### [Instructions for the task]
Lift out each line of the data that holds "computer".

# # # # #

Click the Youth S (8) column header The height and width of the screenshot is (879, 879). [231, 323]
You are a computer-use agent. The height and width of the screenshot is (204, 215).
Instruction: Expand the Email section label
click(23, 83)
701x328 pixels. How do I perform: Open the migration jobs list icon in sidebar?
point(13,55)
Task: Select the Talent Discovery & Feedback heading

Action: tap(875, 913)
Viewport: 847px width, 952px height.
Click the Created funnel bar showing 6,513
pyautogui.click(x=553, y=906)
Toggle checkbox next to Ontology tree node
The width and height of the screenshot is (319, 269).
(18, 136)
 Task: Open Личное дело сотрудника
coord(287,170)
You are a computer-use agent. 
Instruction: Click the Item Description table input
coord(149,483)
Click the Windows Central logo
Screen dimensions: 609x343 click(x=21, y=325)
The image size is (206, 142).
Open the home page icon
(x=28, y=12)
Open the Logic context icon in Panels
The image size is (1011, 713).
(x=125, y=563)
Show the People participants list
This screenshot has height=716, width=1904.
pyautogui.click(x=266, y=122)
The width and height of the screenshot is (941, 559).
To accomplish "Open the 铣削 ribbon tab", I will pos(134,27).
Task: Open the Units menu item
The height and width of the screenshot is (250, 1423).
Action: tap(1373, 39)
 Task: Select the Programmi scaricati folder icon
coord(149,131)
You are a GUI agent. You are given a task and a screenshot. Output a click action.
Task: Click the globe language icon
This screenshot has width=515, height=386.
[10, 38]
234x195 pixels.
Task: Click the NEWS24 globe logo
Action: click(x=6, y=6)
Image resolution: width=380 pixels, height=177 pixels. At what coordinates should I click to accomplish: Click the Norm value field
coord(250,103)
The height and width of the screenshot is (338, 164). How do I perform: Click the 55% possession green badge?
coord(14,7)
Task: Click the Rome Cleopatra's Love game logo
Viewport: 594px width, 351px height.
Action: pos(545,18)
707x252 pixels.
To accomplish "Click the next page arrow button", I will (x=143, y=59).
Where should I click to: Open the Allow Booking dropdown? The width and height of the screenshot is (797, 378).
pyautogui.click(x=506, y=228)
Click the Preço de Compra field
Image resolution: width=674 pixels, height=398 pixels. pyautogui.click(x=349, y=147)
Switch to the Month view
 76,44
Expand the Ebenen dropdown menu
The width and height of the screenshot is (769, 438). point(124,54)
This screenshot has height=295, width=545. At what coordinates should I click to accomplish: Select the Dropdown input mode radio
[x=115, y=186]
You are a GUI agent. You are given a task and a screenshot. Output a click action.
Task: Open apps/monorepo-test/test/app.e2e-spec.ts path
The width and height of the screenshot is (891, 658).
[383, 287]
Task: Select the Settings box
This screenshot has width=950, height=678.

# # # # #

### [Task solution]
You are a computer-use agent. The height and width of the screenshot is (204, 215).
You are a computer-use agent. 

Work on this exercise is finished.